(Extracted records)
= = = = =
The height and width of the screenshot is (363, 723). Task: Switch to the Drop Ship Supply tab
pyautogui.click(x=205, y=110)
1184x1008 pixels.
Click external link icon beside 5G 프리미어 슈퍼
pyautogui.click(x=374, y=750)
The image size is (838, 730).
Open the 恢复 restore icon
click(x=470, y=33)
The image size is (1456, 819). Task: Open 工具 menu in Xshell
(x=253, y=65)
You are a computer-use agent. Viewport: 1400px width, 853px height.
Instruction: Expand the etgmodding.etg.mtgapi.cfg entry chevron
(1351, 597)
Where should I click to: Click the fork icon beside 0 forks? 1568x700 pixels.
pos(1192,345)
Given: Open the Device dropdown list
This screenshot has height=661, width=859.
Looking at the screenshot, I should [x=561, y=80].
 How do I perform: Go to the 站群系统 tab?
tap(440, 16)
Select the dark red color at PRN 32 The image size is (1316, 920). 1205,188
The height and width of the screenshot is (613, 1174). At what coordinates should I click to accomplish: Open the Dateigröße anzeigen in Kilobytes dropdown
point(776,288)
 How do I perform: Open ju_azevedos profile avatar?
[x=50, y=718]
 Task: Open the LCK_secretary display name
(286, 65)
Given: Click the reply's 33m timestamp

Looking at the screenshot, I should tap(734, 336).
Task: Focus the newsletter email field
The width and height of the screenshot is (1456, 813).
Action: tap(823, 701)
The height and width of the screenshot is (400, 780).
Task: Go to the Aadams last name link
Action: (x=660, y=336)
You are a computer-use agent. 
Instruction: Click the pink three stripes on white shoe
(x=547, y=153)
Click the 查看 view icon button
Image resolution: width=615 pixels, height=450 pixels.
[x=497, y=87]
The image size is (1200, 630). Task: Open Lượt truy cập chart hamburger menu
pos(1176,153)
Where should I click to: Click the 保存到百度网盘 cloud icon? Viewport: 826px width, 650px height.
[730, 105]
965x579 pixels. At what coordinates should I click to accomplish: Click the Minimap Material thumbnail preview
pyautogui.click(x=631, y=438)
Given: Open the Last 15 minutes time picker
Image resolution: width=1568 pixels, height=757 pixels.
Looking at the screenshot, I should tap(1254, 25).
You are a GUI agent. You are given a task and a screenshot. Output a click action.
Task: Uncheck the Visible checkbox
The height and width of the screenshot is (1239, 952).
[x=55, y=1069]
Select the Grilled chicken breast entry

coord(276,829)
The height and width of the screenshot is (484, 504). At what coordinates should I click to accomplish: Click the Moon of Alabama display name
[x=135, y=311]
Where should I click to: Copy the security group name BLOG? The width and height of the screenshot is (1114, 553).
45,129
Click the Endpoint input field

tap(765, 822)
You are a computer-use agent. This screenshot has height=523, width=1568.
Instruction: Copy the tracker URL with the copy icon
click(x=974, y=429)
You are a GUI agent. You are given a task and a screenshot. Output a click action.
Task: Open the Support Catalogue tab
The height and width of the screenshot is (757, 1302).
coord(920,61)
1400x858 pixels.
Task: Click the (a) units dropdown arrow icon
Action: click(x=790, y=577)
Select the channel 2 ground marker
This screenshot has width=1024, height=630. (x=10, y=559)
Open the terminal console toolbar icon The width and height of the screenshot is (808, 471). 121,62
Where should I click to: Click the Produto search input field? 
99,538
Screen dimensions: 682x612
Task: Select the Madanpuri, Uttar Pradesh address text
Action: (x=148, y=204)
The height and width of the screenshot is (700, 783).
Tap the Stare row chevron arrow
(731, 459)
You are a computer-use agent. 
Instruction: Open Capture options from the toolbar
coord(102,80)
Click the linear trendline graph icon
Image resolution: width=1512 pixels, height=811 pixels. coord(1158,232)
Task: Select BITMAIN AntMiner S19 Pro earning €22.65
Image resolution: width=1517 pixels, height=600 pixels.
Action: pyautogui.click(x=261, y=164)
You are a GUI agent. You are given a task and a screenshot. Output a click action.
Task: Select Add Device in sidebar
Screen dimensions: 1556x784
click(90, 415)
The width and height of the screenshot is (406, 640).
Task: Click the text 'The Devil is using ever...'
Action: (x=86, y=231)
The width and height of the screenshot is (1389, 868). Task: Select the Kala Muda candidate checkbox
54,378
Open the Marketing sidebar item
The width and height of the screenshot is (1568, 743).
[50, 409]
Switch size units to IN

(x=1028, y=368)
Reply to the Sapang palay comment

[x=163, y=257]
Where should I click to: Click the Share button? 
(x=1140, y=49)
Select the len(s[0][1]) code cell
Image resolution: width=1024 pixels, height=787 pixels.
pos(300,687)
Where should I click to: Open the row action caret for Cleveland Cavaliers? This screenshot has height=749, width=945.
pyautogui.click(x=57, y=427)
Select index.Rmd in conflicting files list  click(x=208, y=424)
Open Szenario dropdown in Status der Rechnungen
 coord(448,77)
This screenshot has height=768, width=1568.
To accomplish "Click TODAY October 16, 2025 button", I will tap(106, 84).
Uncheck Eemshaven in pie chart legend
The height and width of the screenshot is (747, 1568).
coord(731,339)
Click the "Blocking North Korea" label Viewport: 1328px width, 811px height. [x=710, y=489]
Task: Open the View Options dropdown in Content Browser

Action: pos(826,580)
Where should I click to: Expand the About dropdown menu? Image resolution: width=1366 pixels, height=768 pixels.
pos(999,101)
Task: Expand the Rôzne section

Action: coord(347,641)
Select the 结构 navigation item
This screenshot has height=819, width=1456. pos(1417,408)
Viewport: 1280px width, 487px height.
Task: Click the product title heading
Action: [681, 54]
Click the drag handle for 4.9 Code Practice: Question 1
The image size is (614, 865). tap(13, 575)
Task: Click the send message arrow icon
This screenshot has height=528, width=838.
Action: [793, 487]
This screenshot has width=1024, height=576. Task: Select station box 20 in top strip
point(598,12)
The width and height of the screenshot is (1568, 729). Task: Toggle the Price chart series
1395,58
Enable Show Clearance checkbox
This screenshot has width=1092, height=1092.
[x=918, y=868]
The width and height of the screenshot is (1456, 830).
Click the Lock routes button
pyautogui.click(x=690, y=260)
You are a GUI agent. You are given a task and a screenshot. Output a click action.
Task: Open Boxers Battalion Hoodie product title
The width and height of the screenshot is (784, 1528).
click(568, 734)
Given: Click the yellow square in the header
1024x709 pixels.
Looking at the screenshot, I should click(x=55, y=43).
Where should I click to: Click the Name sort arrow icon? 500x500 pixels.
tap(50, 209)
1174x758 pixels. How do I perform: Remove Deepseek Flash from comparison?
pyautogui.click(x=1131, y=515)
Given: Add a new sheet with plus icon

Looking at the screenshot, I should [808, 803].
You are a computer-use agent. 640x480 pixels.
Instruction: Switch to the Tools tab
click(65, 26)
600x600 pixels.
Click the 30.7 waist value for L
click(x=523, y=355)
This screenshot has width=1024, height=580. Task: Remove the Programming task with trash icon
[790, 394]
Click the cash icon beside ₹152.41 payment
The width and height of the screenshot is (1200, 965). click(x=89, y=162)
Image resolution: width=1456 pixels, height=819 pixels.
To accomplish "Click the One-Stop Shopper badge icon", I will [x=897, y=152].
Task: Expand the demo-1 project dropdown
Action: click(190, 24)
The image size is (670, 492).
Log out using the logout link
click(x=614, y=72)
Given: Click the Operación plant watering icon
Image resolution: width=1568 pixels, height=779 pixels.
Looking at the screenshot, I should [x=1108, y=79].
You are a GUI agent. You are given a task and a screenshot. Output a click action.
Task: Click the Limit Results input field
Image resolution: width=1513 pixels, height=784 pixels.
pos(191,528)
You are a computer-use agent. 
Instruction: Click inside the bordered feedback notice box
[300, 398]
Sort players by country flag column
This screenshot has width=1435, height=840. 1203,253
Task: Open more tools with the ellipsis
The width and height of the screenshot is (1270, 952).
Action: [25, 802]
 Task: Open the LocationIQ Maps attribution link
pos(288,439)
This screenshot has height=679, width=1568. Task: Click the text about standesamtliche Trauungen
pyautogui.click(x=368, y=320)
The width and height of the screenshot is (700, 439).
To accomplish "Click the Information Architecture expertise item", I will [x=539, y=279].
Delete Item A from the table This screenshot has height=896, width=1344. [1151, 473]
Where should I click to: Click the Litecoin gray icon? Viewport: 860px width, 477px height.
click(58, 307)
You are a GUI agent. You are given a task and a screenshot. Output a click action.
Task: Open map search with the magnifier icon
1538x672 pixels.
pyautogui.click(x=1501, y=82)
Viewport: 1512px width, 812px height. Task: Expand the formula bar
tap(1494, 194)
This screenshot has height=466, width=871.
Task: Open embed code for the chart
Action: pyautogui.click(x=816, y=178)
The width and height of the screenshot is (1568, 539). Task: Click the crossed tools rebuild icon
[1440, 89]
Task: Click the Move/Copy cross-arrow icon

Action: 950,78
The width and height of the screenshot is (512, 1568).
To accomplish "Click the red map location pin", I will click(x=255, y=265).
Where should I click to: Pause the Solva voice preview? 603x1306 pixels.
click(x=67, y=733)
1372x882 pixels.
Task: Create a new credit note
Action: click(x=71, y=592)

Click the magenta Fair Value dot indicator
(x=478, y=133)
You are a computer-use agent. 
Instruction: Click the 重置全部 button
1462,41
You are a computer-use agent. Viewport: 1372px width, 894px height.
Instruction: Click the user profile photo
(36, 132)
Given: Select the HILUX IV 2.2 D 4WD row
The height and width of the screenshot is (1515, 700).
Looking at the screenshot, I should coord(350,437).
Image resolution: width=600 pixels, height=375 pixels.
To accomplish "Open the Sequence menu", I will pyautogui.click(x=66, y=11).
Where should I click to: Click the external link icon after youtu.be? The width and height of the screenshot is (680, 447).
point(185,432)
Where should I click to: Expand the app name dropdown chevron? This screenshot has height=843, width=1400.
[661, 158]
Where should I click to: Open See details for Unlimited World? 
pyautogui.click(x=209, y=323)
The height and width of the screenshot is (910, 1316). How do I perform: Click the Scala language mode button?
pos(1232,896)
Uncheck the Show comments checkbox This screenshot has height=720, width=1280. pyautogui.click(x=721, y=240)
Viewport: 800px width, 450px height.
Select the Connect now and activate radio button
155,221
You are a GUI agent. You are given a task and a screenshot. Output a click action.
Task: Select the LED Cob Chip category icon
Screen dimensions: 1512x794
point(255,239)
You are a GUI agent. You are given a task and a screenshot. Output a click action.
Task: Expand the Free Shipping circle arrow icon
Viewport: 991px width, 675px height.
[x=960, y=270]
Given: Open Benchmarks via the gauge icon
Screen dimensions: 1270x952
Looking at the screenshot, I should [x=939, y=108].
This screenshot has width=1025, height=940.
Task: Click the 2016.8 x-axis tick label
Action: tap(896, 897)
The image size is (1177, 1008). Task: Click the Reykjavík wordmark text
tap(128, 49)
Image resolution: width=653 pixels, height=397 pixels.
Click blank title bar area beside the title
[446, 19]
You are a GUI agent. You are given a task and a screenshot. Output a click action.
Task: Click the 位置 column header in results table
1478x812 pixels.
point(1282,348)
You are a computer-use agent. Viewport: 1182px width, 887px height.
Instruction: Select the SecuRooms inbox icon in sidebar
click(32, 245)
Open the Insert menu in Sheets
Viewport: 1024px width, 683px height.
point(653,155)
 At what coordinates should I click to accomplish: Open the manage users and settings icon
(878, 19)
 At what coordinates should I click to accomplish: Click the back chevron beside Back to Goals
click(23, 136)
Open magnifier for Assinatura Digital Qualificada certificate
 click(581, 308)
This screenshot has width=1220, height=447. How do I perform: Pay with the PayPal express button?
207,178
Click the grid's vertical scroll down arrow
= = = = =
# THE REQUEST:
Copy out the lines from the one containing "Delete Item A" through the one containing "pyautogui.click(x=1501, y=82)", leaving the requests unchanged. In the answers, scale every coordinate by 0.45 and round to whole numbers, with halves rounded up.

# ANSWER FOR THIS EXERCISE:
Delete Item A from the table This screenshot has height=896, width=1344. [518, 213]
Where should I click to: Click the Litecoin gray icon? Viewport: 860px width, 477px height.
click(26, 138)
You are a GUI agent. You are given a task and a screenshot. Output a click action.
Task: Open map search with the magnifier icon
1538x672 pixels.
pyautogui.click(x=675, y=37)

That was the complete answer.